LA GRAN DIFERENCIA

ACABAMOS de compartir con el colectivo, “El Arte del Insulto Elocuente”; una semblanza que recoge memorables cruces de palabra de Winston Churchill con algunos de sus contemporáneos.  El artículo ilustra el manejo de la fina ironía del personaje, para referirse a oponentes o bien reaccionando a ataques en su contra. Aquellos eran otros tiempos, como también lo fueron cuando los intelectuales hondureños, polemizaban –en los periódicos o en las tribunas públicas– con tal elegancia de palabra que lo dicho, aunque cáustico o mordaz, no caía propiamente en el rasero del insulto. Pero era la rica formación de hombres leídos, preparados, educados –sin enchapes cosméticos sino de un pulido modo de ser– lo que hacía la gran diferencia. Tanto de su personalidad, en la forma de conducirse, como en el estilo de tratar a un contrincante o a su peor opositor. Ni asomo de semejanza a la ofensa grosera –digamos, como ejemplo, el muladar que atora las redes sociales– ni a la procacidad embadurnada del fango de los más bajos instintos. Por supuesto, en la medida que el individuo adolece de cultura –como muchos de estos zombis de hoy, los analfabetos de ahora que aún sabiendo leer y escribir nada leen y nada de ver escriben– ese lenguaje tóxico de mecapaleros, cobra sello de identidad personal.
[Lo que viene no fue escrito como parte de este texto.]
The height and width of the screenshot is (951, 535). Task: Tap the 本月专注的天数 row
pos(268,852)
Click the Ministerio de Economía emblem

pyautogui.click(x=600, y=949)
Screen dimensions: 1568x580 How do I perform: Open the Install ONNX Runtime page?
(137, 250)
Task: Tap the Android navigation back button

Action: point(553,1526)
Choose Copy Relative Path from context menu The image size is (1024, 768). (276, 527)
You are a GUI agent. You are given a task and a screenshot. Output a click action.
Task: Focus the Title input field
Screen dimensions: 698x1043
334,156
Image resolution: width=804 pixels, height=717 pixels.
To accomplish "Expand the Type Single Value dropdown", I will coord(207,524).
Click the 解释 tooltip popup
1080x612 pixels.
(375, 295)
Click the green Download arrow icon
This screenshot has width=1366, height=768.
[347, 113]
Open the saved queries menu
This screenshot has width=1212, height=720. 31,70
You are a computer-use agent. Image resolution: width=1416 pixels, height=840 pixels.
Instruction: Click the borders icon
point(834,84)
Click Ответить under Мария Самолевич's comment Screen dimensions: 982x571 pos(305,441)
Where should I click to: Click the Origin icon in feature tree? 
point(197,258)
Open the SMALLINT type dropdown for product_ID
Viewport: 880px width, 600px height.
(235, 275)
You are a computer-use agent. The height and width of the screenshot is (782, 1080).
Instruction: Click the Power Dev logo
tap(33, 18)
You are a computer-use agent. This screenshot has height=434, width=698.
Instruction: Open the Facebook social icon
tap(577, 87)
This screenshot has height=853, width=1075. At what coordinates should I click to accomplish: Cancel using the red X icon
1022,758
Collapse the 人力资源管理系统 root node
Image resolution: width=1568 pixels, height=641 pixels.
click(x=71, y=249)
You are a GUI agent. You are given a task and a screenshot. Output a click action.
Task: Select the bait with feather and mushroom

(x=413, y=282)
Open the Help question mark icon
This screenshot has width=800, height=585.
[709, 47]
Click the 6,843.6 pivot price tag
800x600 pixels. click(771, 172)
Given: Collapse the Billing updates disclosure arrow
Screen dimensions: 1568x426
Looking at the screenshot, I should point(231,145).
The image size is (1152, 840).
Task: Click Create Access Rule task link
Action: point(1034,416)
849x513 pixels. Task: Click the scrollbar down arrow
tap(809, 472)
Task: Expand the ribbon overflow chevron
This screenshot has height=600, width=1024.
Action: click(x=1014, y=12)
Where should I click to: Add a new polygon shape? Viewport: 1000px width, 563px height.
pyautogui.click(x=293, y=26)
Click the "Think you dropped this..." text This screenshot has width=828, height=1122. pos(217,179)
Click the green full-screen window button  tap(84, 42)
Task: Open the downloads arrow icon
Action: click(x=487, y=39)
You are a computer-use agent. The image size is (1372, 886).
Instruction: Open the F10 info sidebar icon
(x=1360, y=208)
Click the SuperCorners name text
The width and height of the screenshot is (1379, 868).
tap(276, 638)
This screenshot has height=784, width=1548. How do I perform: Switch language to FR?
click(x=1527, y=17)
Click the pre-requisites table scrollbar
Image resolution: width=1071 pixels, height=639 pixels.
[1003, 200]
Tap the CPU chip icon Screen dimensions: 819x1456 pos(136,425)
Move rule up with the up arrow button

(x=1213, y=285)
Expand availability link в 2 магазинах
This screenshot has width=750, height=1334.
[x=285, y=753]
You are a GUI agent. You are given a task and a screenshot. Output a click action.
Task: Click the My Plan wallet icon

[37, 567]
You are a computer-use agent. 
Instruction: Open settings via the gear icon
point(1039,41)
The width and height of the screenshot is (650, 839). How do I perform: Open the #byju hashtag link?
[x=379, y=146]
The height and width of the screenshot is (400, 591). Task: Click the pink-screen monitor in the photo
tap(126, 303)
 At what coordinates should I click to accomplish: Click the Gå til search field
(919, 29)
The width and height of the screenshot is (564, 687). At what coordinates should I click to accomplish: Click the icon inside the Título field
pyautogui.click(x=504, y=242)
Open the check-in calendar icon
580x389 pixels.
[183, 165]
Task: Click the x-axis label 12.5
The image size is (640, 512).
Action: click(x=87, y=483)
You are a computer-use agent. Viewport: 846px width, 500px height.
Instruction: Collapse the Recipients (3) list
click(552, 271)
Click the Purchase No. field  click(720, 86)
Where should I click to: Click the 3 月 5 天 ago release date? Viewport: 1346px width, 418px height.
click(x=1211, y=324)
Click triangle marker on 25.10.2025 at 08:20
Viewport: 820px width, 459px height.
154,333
A propósito, un fundador del colectivo manda su contribución: “En el Parlamento inglés un opositor le dijo al entonces primer ministro Benjamin Disraeli: “Usted es de las personas que merecen morir en la horca o de una enfermedad innombrable (venérea)”. El primer ministro no tomó ni un segundo en disparar la respuesta: “Eso depende, de si abrazo sus políticas o abrazo a sus amantes”. Otras genialidades: Cuando renuncia Neville Chamberlain –presionado por la oposición y su fiasco del detente a Hitler que no se tocó los hígados para invadir Europa– y va a comunicarle al Rey Jorge VI la decisión de su partido. “¿Pero por qué me traen a Churchill? –se queja el Rey, enumerando sus muchas equivocaciones– y Neville le responde que es el único aceptable para la oposición; ah, y fue quien nunca se equivocó con relación a Hitler. A lo que el Rey responde: “Pero hasta un reloj roto da la hora correcta dos veces al día”. (Con el tiempo –ambos líderes que, al inicio de la guerra, enfrentaron solos la amenaza de Hitler al mundo–fueron cultivando respeto mutuo y gran amistad). Una gota del ingenio de Óscar Wilde: “Es como un pavorreal en todo, menos en su belleza”.  Otro escritor de parecido sentido del humor fue Mark Twain: “Yo no fui a su funeral, pero mandé una bonita carta de aprobación”. Y a continuación otras famosas ocurrencias: «Me siento tan miserable sin ti, es casi como si estuvieras aquí».

«Me acabo de enterar de su enfermedad. Esperemos que no sea nada trivial”. «No solo está deprimido, él es la causa que otros se depriman”. «Él ama la naturaleza a pesar de lo que le hizo”. «Es simplemente un escalofrío buscando una espalda por la que subir». «Su madre debió tirarlo por ahí y quedarse con la cigüeña». «Tuve una noche maravillosa. Pero no fue esta». «Los dioses –decía Aristóteles– también son aficionados a las bromas». «Él es un hombre que se ha hecho a sí mismo y adora a su creador». “Tiene todos los atributos de un perro excepto la lealtad». (¿Para qué hablan así de los perros? El Sisimite conversando con Winston le dice que eso de comparar a cierta gente con chuchos, la ofensa más bien es a los chuchos. “Es como que estuvieran hablando mal de vos”, insiste el Sisimite: “Que extraño que alguien así se exprese –le responde Winston– si nunca le hice un favor…”).